= Nutrient enema =

Form of administering nutrition

A nutrient enema, also known as feeding per rectum, rectal alimentation, or rectal feeding, is an enema administered to provide nutrition in cases where normal eating is not possible. In modern medicine, nutrient enemas have been superseded by tube feeding and parenteral nutrition (intravenous feeding).

==History==
This treatment is ancient, dating back at least to the second century AD when documented by Galen, and commonly used in the Middle Ages, remaining a common technique in 19th century.
===19th century===
Doctor Willard Bliss prescribed this treatment to United States President James A. Garfield after his attempted assassination by Charles J. Guiteau on July 2, 1881. Garfield died after a failed recovery on September 19, 1881.
===20th century===
In 1941, the U.S.' military manual for hospital diets prescribed use of nutrient enemas.
===21st century===
In 2014, when the United States Senate Intelligence Committee published the Committee Study of the CIA's Detention and Interrogation Program, an unclassified summary of its 6,000 page classified report on the CIA's use of "enhanced interrogation techniques", its previously unknown practices of brutally forced nutrient enemas on detainees who attempted hunger strikes and of "rectal rehydration" for punishment and torture became apparent.
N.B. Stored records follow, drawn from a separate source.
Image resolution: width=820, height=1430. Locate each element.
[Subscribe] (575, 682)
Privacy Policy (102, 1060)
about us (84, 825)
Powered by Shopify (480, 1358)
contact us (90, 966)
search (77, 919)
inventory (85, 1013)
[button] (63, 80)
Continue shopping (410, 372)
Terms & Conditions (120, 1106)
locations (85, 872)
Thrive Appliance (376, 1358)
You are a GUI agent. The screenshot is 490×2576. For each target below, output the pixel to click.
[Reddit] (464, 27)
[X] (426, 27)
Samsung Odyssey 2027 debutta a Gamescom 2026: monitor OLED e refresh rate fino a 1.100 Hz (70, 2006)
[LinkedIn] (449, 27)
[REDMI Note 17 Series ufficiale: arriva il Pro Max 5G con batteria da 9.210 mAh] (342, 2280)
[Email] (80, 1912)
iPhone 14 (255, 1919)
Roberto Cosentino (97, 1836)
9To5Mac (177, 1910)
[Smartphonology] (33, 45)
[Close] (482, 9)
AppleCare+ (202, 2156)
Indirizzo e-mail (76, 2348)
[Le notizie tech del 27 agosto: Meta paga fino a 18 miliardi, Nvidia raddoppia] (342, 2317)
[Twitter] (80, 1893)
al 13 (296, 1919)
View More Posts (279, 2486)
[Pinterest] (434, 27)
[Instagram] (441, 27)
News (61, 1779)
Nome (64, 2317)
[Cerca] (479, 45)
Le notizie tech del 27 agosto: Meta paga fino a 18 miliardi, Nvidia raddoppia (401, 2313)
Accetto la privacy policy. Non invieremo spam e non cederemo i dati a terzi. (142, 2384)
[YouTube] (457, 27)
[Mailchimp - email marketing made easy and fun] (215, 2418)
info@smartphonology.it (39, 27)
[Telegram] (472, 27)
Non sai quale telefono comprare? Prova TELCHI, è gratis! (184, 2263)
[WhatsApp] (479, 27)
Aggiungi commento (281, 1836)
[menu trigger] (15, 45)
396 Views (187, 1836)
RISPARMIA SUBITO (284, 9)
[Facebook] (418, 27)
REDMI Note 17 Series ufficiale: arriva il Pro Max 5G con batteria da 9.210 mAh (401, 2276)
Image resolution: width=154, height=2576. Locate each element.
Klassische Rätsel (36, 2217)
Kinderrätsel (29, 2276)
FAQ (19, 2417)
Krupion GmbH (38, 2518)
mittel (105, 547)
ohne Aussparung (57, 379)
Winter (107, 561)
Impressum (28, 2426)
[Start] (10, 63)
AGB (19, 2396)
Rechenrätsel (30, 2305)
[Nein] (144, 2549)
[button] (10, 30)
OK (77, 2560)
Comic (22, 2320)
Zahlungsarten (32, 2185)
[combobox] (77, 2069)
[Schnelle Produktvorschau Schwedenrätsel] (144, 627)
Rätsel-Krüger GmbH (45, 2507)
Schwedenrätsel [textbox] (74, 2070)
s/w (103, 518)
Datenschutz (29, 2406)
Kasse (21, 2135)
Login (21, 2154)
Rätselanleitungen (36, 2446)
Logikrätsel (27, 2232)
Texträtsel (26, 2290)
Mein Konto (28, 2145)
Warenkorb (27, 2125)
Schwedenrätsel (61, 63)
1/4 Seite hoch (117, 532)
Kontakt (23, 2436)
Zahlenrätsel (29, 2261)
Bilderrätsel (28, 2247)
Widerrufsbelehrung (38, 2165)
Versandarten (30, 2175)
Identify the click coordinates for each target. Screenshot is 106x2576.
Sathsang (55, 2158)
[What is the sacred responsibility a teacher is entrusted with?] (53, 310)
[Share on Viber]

The South Park episode "Red Hot Catholic Love" features a fictionalized, inaccurate depiction of rectal feeding followed by fecal vomiting.

==Physiology==
A variety of different mixes have been used for nutrient enemas throughout history. A paper published in Nature in 1926 stated that because the rectum and lower digestive tract lack digestive enzymes, it is likely that only the end-products of normal digestion such as sugars, amino acids, salt and alcohol, will be absorbed.